• Exercise brief
Pictures should be omitted; restate word for word the lines from the one holding "The width and" through the last line of the entries below.

• Stored data

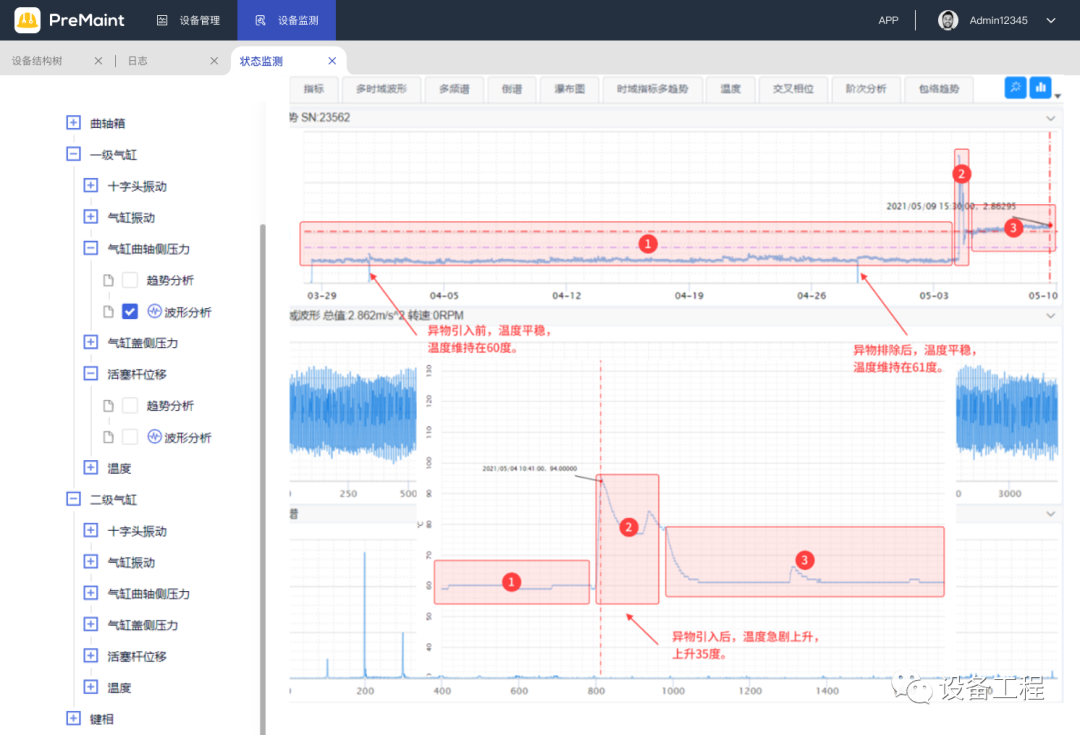The height and width of the screenshot is (735, 1080).
Task: Click waveform icon under 气缸曲轴侧压力
Action: click(155, 312)
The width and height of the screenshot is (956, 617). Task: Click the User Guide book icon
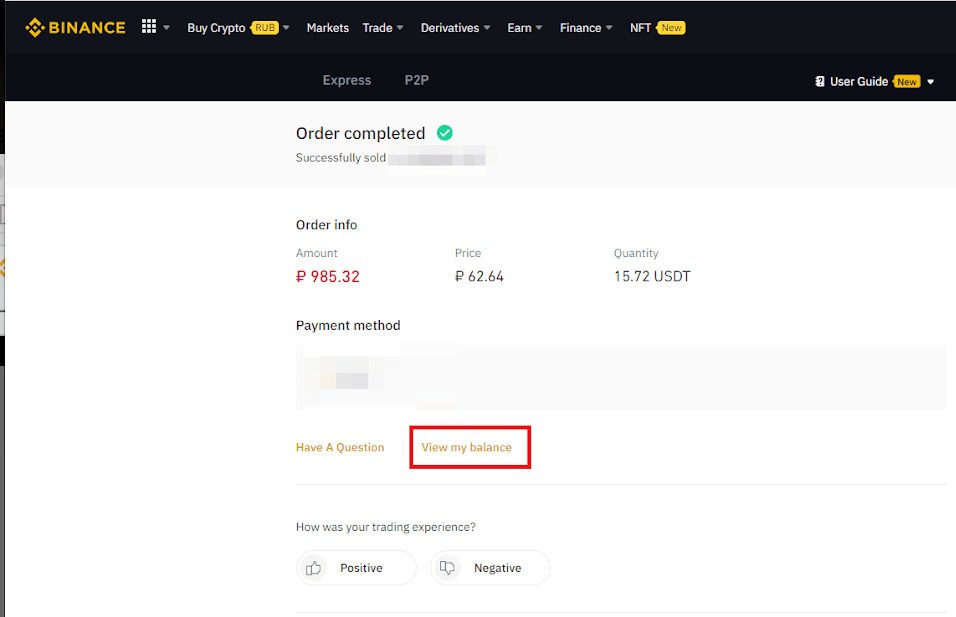click(x=820, y=82)
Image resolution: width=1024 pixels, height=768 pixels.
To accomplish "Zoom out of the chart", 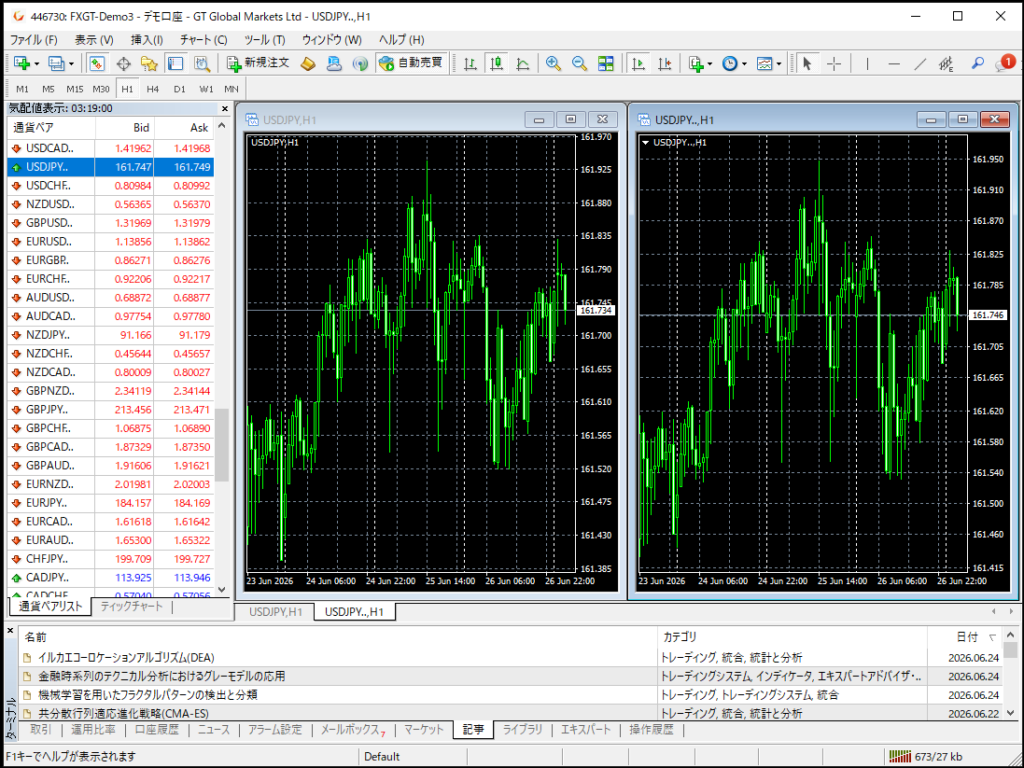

• Problem solution
The width and height of the screenshot is (956, 617). Task: Click the User Guide book icon
click(x=820, y=82)
Image resolution: width=1024 pixels, height=768 pixels.
To accomplish "Zoom out of the chart", 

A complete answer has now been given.